A California man who spent a quarter-century behind bars for shooting at a group of teenagers — an attack he denied committing — was freed from prison on Thursday after the governor commuted his sentence, his attorneys said.
Quintin Morris, 53, was released from Folsom State Prison near Sacramento after being granted parole last year, according to the California Innocence Project, which spent more than a dozen years on his case.
“I feel good. I feel good,” Morris said repeatedly after his release, according to Michael Semanchik, managing attorney for the San Diego-based organization.
Morris, wearing a suit and tie, hugged his sister Billie Sullivan, who flew in from Pennsylvania to greet him, Semanchik said, adding that Morris planned to spend the night with an aunt in the Los Angeles area.
“It was surreal watching Quintin walk out of prison after more than 27 years for a crime he did not do. I cried. He cried.
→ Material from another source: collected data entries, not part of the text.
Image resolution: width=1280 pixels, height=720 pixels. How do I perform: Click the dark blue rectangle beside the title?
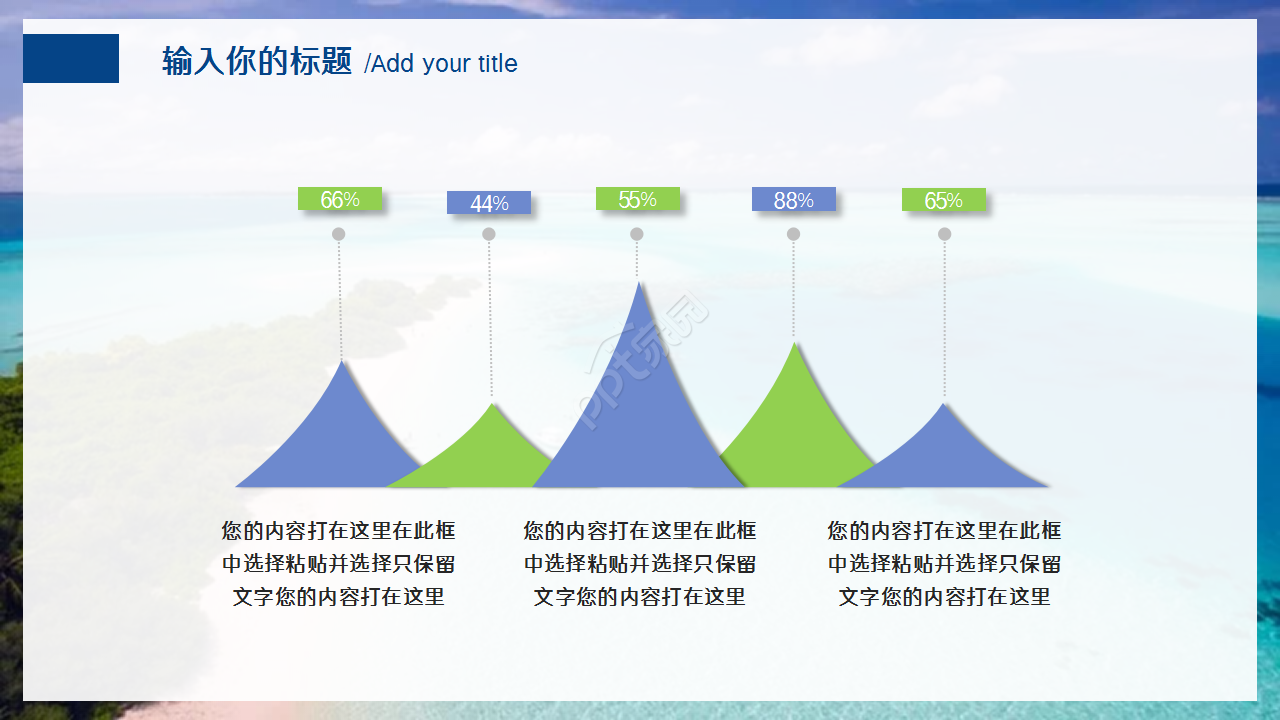click(70, 58)
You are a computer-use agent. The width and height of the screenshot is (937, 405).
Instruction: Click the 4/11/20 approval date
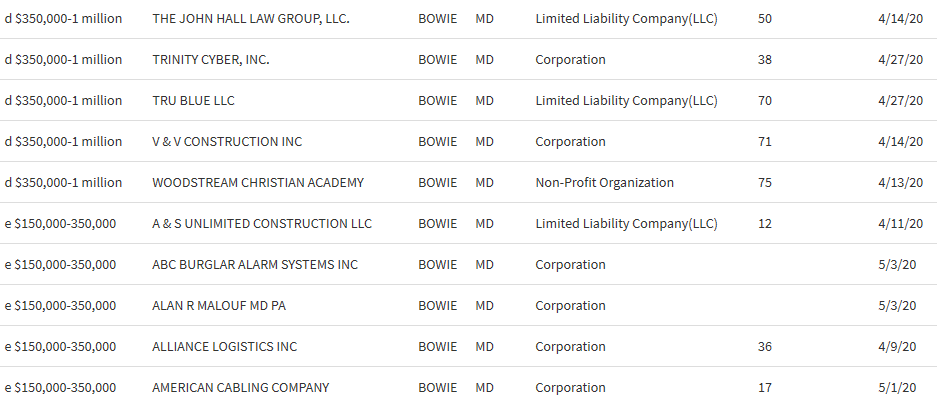(905, 224)
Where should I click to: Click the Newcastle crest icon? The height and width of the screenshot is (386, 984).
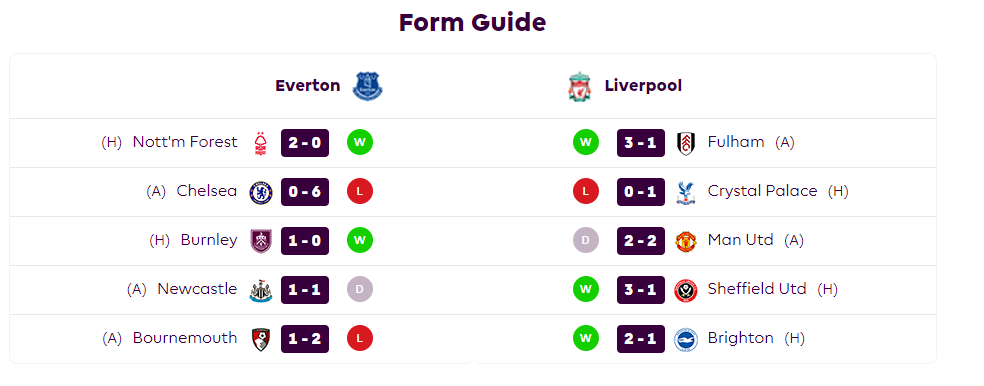(x=260, y=290)
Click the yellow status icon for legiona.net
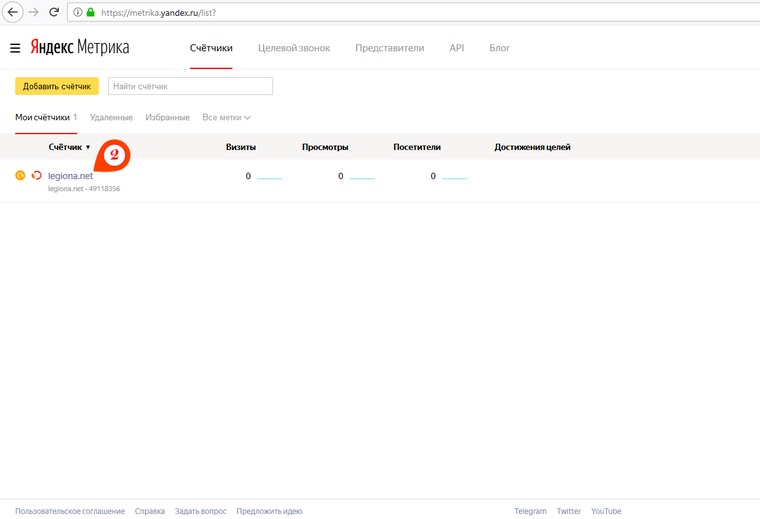Screen dimensions: 760x519 pyautogui.click(x=20, y=176)
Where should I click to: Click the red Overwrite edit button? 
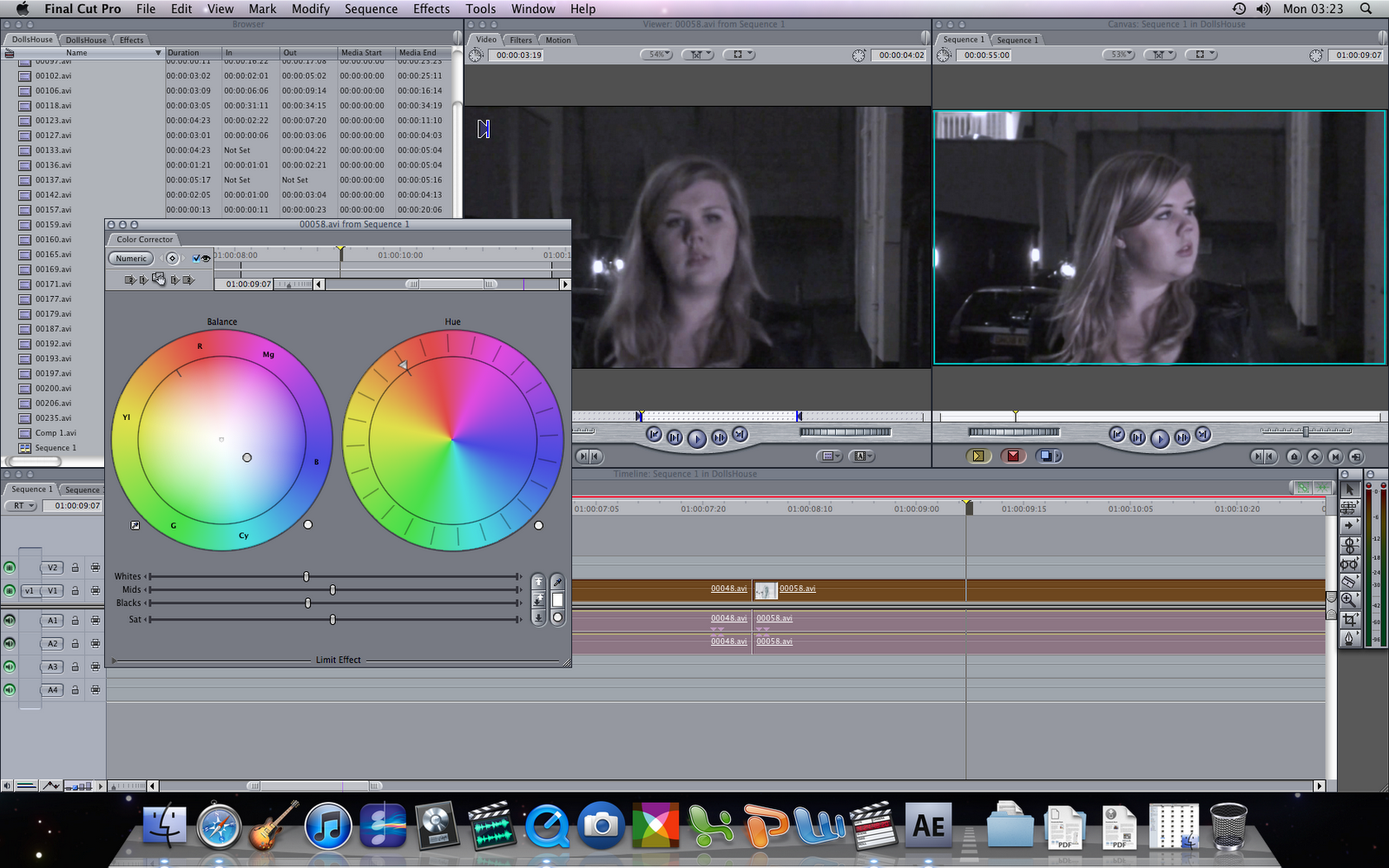coord(1012,456)
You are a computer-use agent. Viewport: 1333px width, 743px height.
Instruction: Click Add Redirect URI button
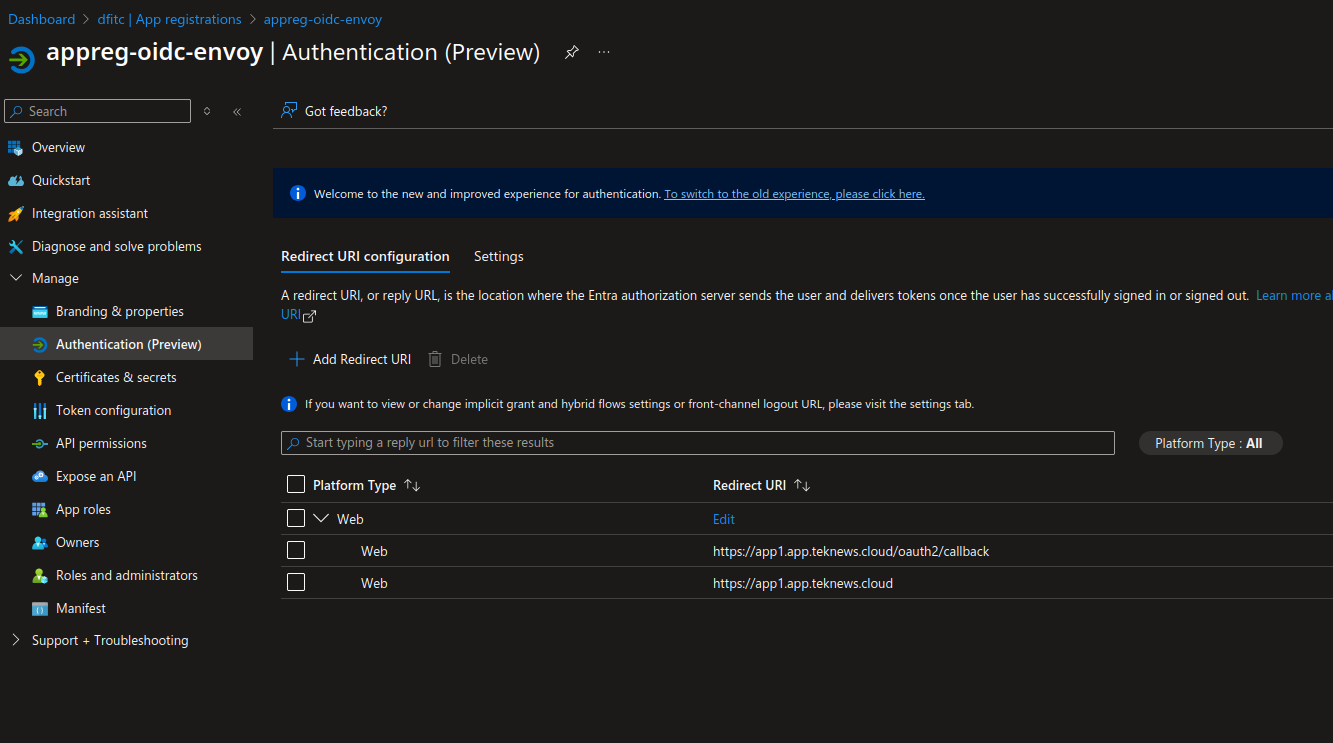coord(350,359)
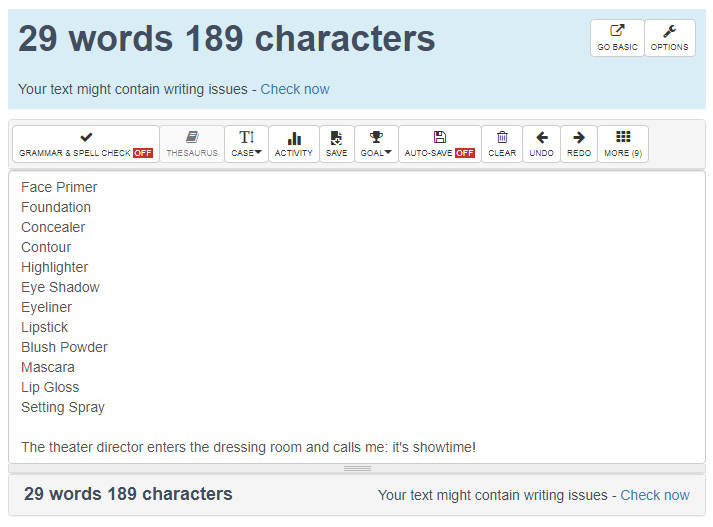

His family cried,” said Alissa Bjerkhoel, his lead attorney. “To think about three decades worth of holidays, birthdays, graduations, births, and other significant events that he missed is pretty overwhelming.”
Morris is expected to spend several months in a halfway house in the Los Angeles area learning to readjust to society.
“He has a lot PTSD. He has to live on the outside again,” Semanchik said.
Morris was convicted of being a masked gunman who opened fire on four teenagers in the Pacoima area of the San Fernando Valley in November 1991. His lawyers say Morris and his friends were stopped by police at a red light near the crime scene while making a beer run for a party.
Although the gunman was masked, one teenager identified Morris as the attacker. Although no scientific evidence linked him to the crime, a jury convicted Morris and in 1994 he was sentenced to 33 years to life, after already spending several years behind bars while his case proceeded.
The conviction was briefly overturned by the trial judge but the Los Angeles County district attorney’s office won on appeal.
Messages seeking comment from the office about Morris’s release were not immediately returned Thursday.
Last August, Brown commuted Morris’s sentence to 25 years to life, making him eligible for parole.
Brown said no physical evidence tied Morris to the crime, his motive for such an attack was unclear, and another man confessed to the crime in the early 1990s and continues to insist he was the shooter.
Brown also noted that in 2000, a federal judge recommended that Morris seek clemency, saying the court had “significant doubt” as to whether he committed the crime.
Brown also noted that the trial judge in Morris’s case, Michael Hoff, expressed concerns about the evidence in the case and asked the prosecutor to consider dismissing it.
In 2013, Hoff wrote to support clemency for Morris and more recently told a parole board: “I don’t think he did it,” according to Brown’s commutation statement.